The military intervention to break this strike, and thereby facilitate fuel shipments to La Paz, in what was called “the convoy of death”, ended with several deaths as soldiers fired at unarmed protesters with machine guns.
Despite the massacre, protests continued, and the regime of then-President Gonzalo Sánchez de Lozada was overwhelmed. He fled to the United States, where he is a citizen and protected by Washington. His Vice-President, Carlos Mesa (now the main opposition leader against President Lusi Arce) assumed power. His regime could not last long, he resigned in 2005 as El Alto and the rest of the country refused to give up their demand for the nationalization of natural resources.
Mesa’s resignation led to new elections in which Evo Morales won his first term and delivered nationalization and a new constitution, and together with his Economy Minister Luis Arce, built the state-led model of economic development that led Bolivia into becoming the fastest growing economy in the region.
When the US-backed coup of 2019 took place, El Alto once again demonstrated its commitment to democracy and national sovereignty. Social movements of El Alto immediately organized to construct barricades across the city to stop the far-right Jeanine Áñez from declaring herself President.
Once again, these mobilizations in El Alto stopped fuel shipments from leaving the central gas plant in the district of Senkata. In response, Áñez approved the so-called “decree of death” which exempted military personnel from any criminal liability, this was in order to give soldiers the green light to kill protesters.

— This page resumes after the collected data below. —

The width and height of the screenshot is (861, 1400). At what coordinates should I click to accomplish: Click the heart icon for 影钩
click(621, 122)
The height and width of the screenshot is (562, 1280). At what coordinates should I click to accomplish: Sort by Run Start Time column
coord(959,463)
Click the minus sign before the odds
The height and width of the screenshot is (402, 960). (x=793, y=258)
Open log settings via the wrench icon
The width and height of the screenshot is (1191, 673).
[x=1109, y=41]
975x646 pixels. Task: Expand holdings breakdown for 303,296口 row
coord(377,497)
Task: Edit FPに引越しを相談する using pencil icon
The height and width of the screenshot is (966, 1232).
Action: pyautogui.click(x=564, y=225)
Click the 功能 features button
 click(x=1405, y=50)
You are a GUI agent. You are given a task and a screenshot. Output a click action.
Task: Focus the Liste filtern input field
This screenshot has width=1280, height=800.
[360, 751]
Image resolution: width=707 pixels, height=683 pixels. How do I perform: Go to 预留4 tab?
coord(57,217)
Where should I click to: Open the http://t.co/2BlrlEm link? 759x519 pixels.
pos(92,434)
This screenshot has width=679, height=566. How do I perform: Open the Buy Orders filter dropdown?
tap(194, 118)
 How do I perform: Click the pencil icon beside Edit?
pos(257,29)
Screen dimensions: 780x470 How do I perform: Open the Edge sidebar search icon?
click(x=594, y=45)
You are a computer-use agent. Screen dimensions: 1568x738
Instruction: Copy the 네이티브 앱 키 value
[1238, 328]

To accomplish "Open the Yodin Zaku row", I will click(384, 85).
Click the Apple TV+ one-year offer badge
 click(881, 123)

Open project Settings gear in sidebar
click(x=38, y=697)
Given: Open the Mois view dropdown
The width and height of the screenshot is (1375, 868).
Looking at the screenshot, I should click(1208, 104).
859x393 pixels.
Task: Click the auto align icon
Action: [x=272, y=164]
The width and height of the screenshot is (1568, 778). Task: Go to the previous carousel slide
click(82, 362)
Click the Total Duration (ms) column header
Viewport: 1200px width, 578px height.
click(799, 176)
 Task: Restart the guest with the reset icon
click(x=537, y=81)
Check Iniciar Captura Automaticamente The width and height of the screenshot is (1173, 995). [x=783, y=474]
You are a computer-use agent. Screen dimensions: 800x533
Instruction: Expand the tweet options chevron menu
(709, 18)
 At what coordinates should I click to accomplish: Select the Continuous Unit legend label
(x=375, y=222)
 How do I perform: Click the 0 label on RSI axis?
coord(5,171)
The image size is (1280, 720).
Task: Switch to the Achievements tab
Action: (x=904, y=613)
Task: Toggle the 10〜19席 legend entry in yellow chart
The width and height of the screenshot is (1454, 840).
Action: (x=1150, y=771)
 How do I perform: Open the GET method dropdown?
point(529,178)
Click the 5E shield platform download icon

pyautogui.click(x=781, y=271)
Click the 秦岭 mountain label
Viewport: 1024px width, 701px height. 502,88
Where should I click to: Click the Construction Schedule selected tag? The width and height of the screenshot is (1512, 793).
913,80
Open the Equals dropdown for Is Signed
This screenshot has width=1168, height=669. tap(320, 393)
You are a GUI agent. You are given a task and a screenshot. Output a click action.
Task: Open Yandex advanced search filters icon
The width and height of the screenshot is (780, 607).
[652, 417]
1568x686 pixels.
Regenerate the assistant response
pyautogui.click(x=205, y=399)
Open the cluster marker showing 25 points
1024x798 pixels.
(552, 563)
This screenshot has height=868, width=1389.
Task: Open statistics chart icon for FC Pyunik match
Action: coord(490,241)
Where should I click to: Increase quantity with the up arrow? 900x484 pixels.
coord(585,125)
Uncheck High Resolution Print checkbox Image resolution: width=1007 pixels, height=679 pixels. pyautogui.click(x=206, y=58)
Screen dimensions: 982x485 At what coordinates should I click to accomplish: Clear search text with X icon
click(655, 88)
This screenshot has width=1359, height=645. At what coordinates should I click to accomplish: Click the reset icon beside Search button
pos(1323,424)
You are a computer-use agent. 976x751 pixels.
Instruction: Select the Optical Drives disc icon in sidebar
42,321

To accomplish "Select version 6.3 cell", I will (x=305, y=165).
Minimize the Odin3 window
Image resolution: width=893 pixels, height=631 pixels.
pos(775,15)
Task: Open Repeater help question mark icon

On the 19th of November, the regime killed 11 protesters in Senkata, El Alto, then a further 11 in a separate massacre in the city of Sacaba. Protests returned to El Alto a year later when the Anez regime attempted to suspend the scheduled elections in order to cling onto power. El Alto, and the rest of Bolivia, went out on strike and paralyzed the country to demand elections.
The regime was forced to accept elections in October 2020, and those elections were won by President Luis Arce and the Movement Towards Socialism (MAS) with 55% of the vote. In El Alto, more than 70% of voters backed the MAS. Since the, President Arce has reactivated spending on infrastructure and public services in El Alto, something that was cut during the neoliberal Añez regime.